December 7th, 2016 · No Comments · Journalism, Newspapers

A compelling article from the Columbia Journalism Review is making the rounds in print journalism, and the whole of it rings true:

In a piece entitled “Print is dead. Long live print.” … the author suggests newspapers have no future online. Never have. Never will.

Chasing hits is pointless and profitless and newspapers should instead focus on their print product, which remains the source of the overwhelming portion of their revenue.

That, if I may be so bold, is the essence of the CJR piece written by Michael Rosenwald.

It questions … and nearly mocks … print journalism for chasing the online chimera, a process that can be summed up in this damning paragraph:

“Two decades have passed since newspapers launched websites, and yet here we are. Big city papers have gone under, thousands of journalists have lost their jobs and the idea that digital news will eventually become a decent business feels like a rumor. The reality is this: No app, no streamlined website, no ‘vertical integration’, no social network, no algorithm, no Apple, no Apple Newsstand, no paywall, no soft paywall, no targeted ad, no mobile-first strategy has come close to matching the success of print in revenue or readership. And the most crucial assumption publishers have made about readers, particularly Millennials — that they prefer the immediacy of digital — now seems questionable, too.”

The piece is more convincing in that it starts with the man, Roger Fidler, who envisioned electronic newspapers long before most of them had websites at all.

Fidler’s future of newspapers on electronic tablets, with news delivered instantly, eventually making irrelevant the print product, is something he now questions.

“… he has watched newspapers struggle to move their content and business online. The idea of interactive advertising has clearly not panned out, he says. Readers are annoyed and distracted by it, so many block it with browser extensions. He and others have observed that print offers a limited amount of ad space, which is infinite online, driving down ad prices and sending publishers racing around a hamster wheel. To make money, they need more content to advertise against. Some of this content is — how to put this? — lousy, giving readers another reason not to pay for news.”

The author cites an academic, Iris Chyi of the University of Texas, whose work suggests online penetration and engagement are not growing.

“This got her wondering, like Fidler, whether newspapers were pursuing a future that would never come. [Chyi] has come to believe that the digital shift has been a disaster for media organizations and that there is no evidence online news will ever be economically or culturally viable.”

Of publishers, she says: “They have killed print, their core product, with all of their focus online.”

The article also gets into whether some people — perhaps enough to make print profitable, even now — actually prefer, still, their newspapers on paper, and suggests this group includes young people.

The piece is well worth reading for anyone with an interest in where newspapers — and their shrinking number of professional journalists — are going.

____

WHAT IS ASKED |
1. In the post on print journalism, which university is Iris Chyi said to be affiliated with?
2. Summarize the post on print journalism in two sentences.

Records from a pointing dataset
____

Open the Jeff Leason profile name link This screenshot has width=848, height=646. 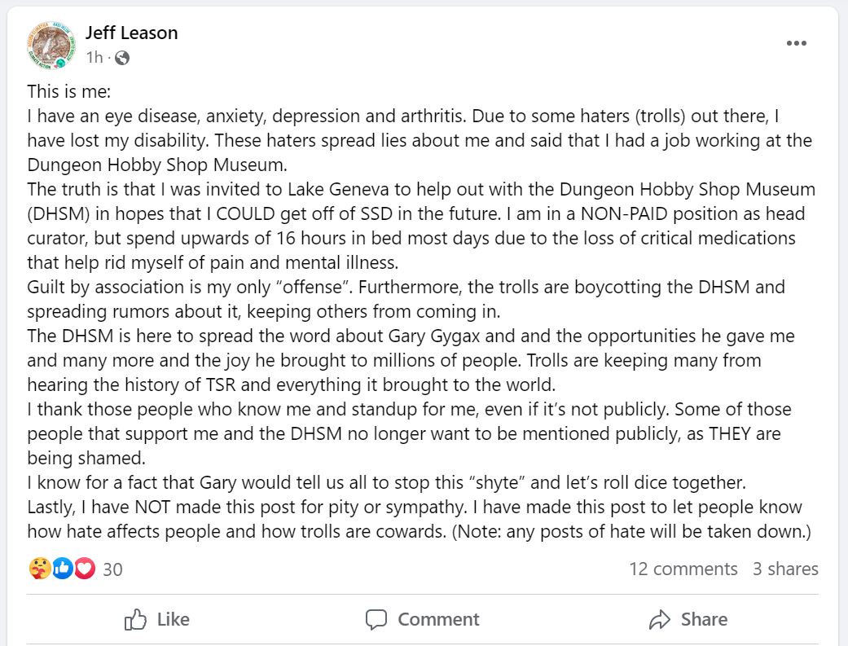pyautogui.click(x=131, y=33)
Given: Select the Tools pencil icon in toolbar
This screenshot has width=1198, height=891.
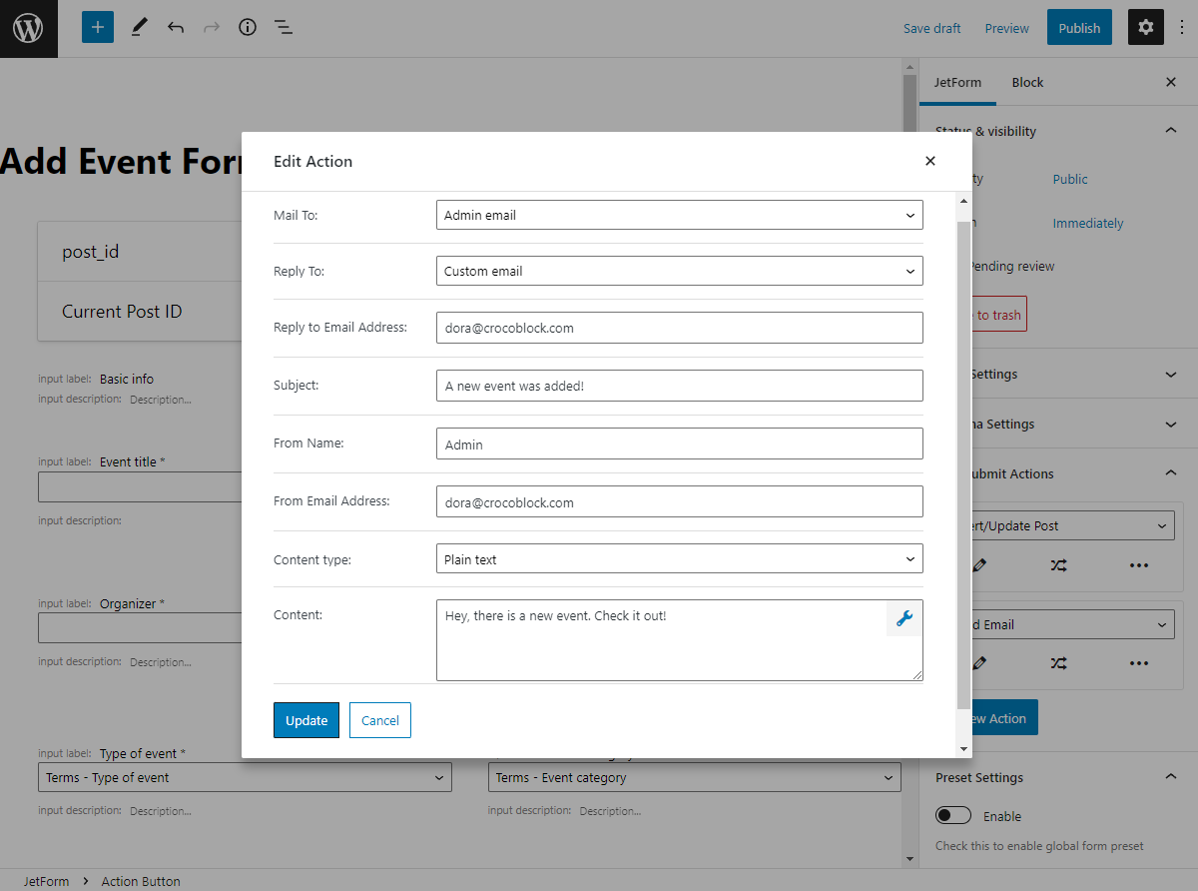Looking at the screenshot, I should pos(139,27).
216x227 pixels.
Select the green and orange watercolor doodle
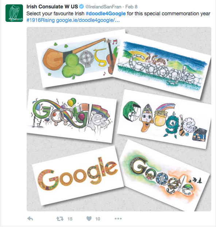point(165,175)
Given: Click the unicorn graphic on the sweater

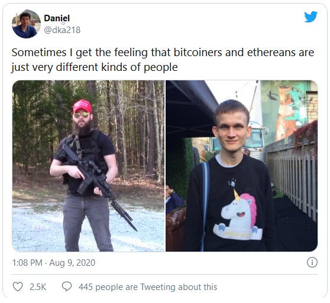Looking at the screenshot, I should 238,214.
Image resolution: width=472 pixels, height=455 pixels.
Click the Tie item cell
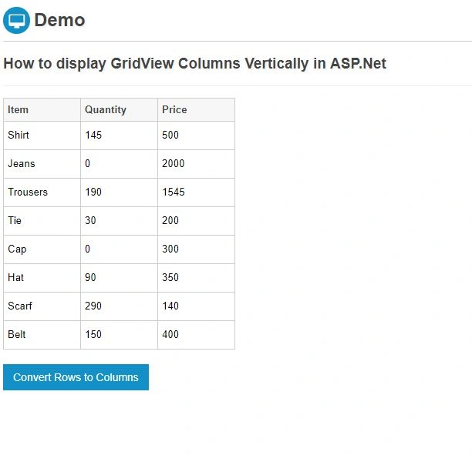point(42,221)

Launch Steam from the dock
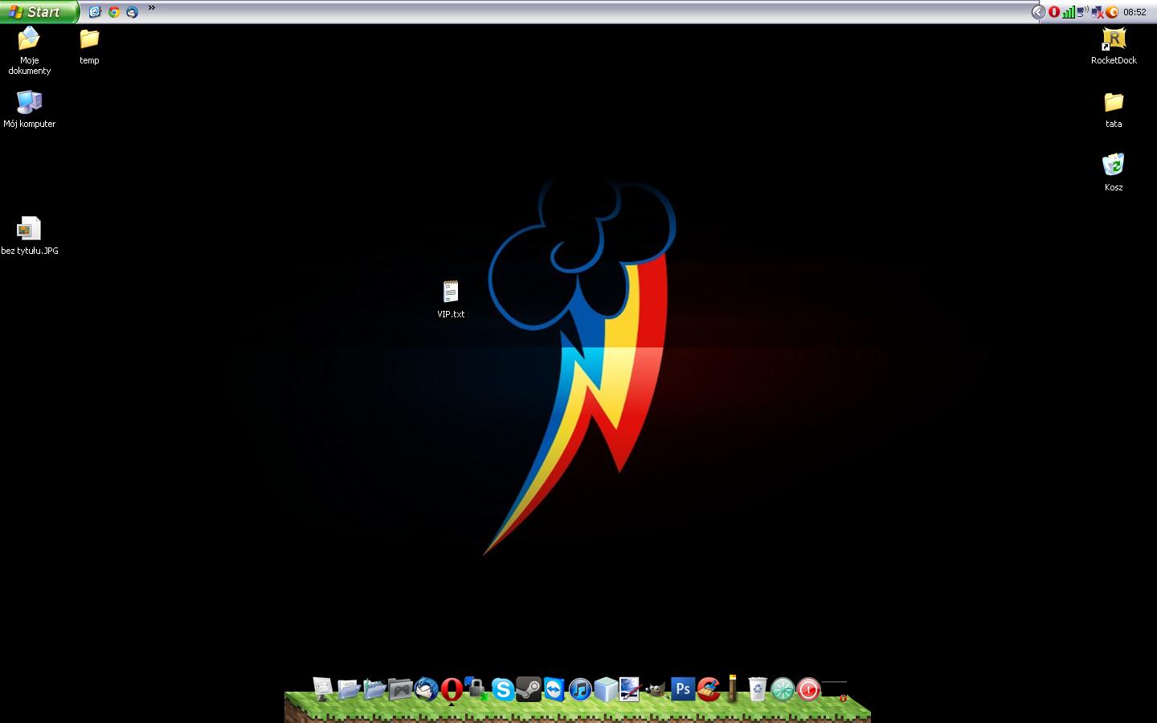529,689

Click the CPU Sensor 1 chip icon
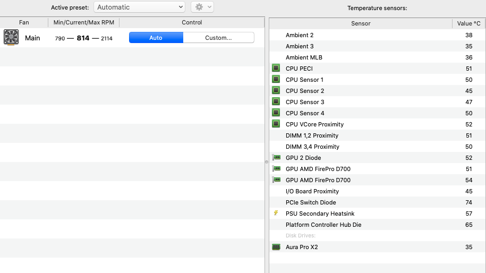276,80
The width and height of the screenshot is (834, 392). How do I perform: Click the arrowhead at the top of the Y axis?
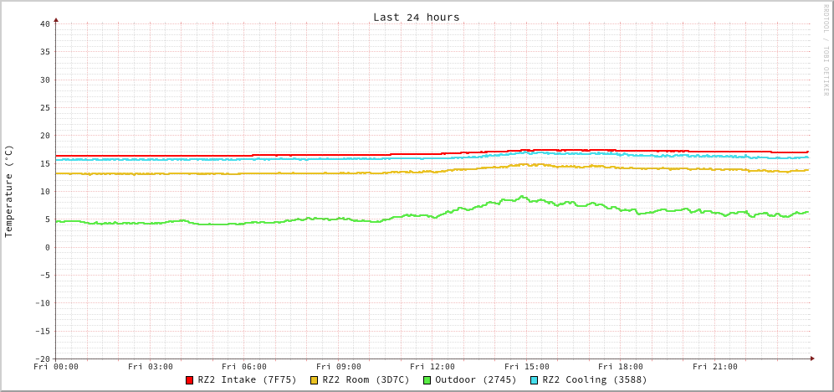click(x=56, y=19)
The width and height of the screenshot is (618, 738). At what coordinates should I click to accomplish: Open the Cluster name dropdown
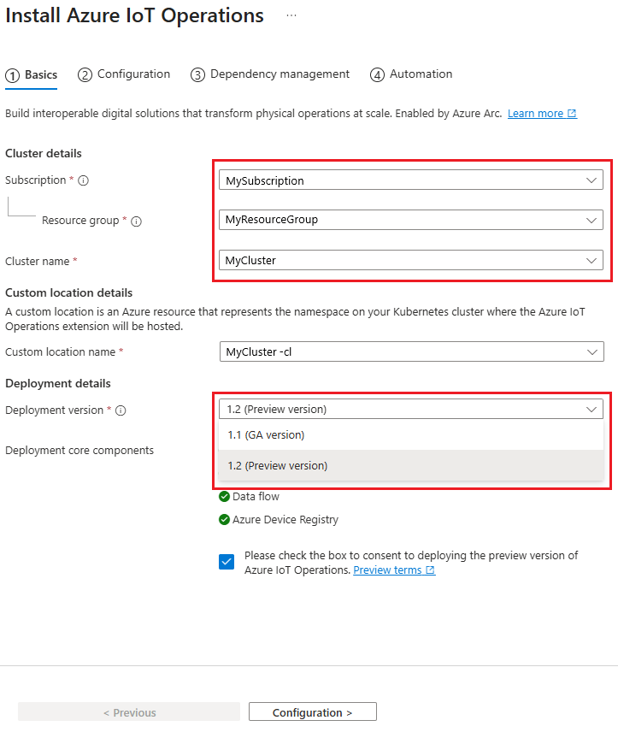pos(592,260)
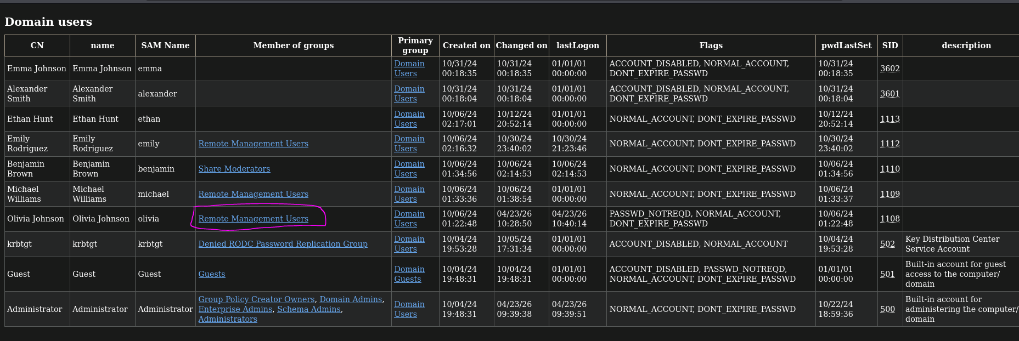The image size is (1019, 341).
Task: Open the Administrators group link
Action: pos(227,319)
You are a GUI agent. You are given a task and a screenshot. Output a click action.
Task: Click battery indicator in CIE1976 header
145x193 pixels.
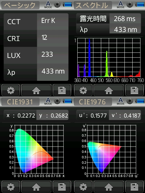coord(140,101)
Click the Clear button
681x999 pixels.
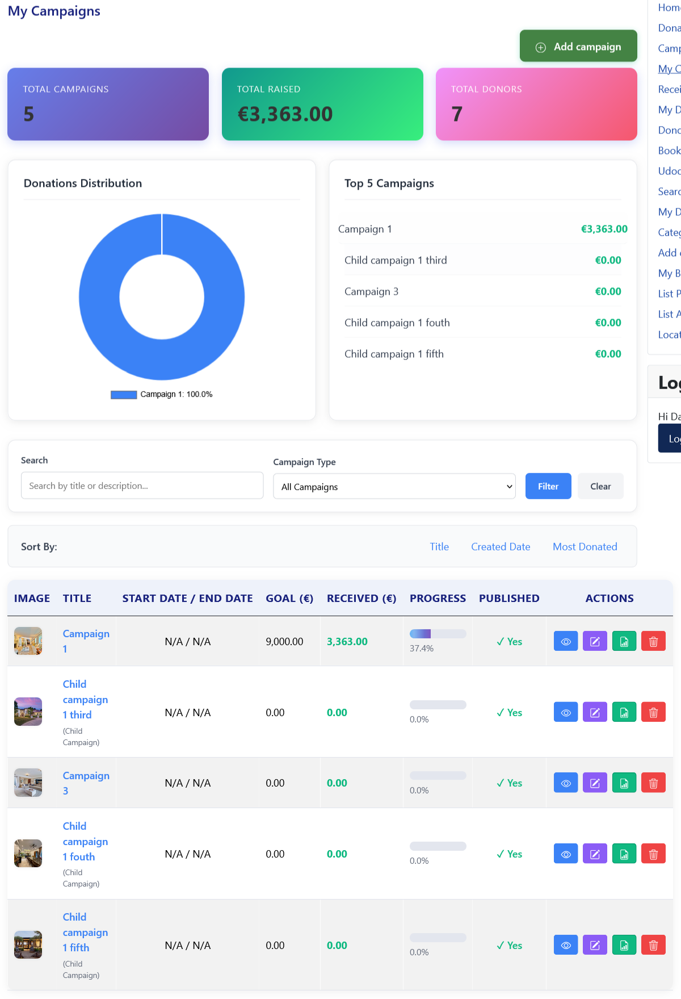coord(600,486)
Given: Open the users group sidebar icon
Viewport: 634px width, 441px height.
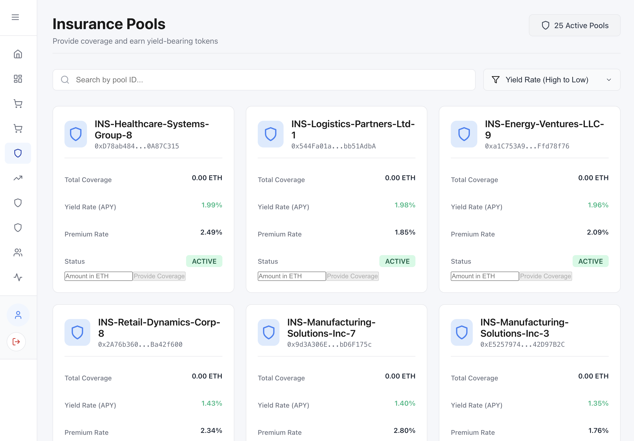Looking at the screenshot, I should (18, 252).
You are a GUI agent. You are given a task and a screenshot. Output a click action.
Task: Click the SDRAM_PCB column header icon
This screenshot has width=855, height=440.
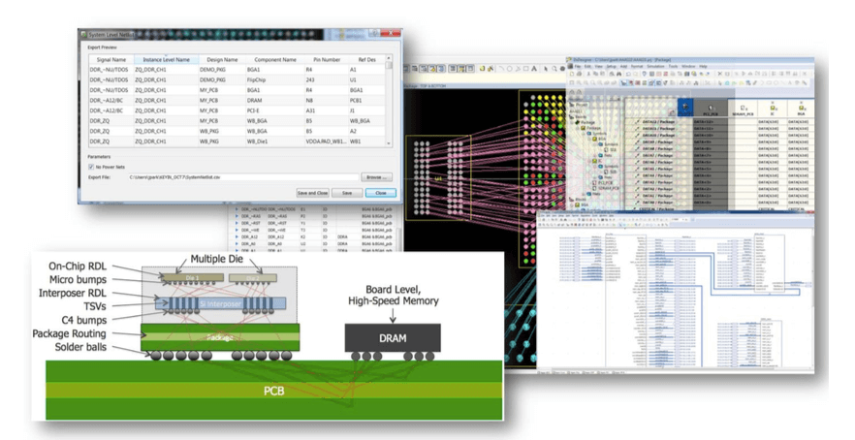point(744,109)
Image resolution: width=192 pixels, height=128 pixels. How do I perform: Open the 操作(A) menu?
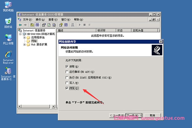pos(40,20)
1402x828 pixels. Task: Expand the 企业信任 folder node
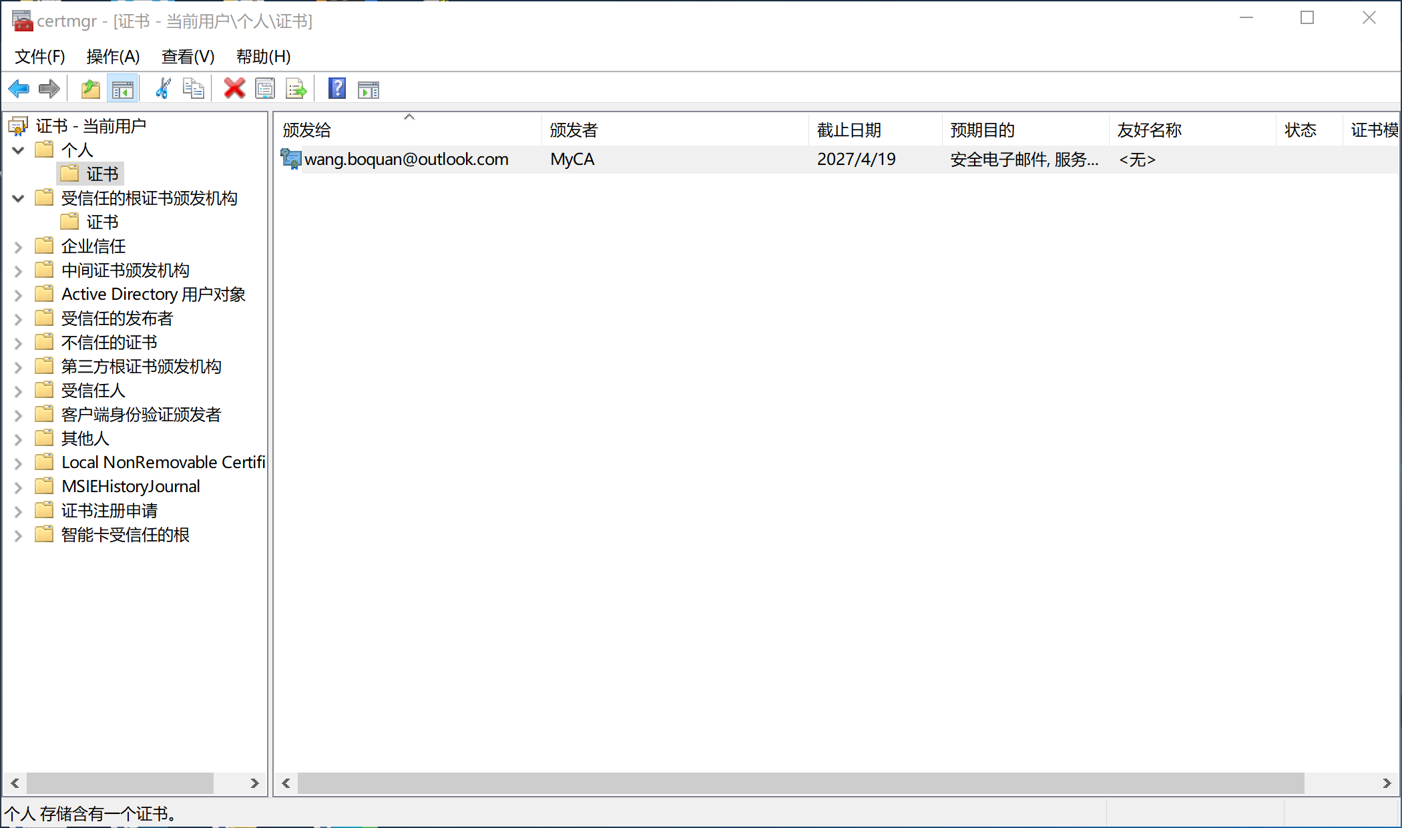(x=19, y=247)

____

SOLUTIONS IN ORDER |
1. The University of Texas.

2. The post endorses a Columbia Journalism Review piece by Michael Rosenwald arguing that newspapers have no future online and should instead focus on their print product, which still provides the overwhelming portion of their revenue. The piece draws on Roger Fidler, who once envisioned electronic newspapers but now questions that future, and on academic Iris Chyi, whose work suggests that online penetration and engagement are not growing and that publishers have killed print by focusing online.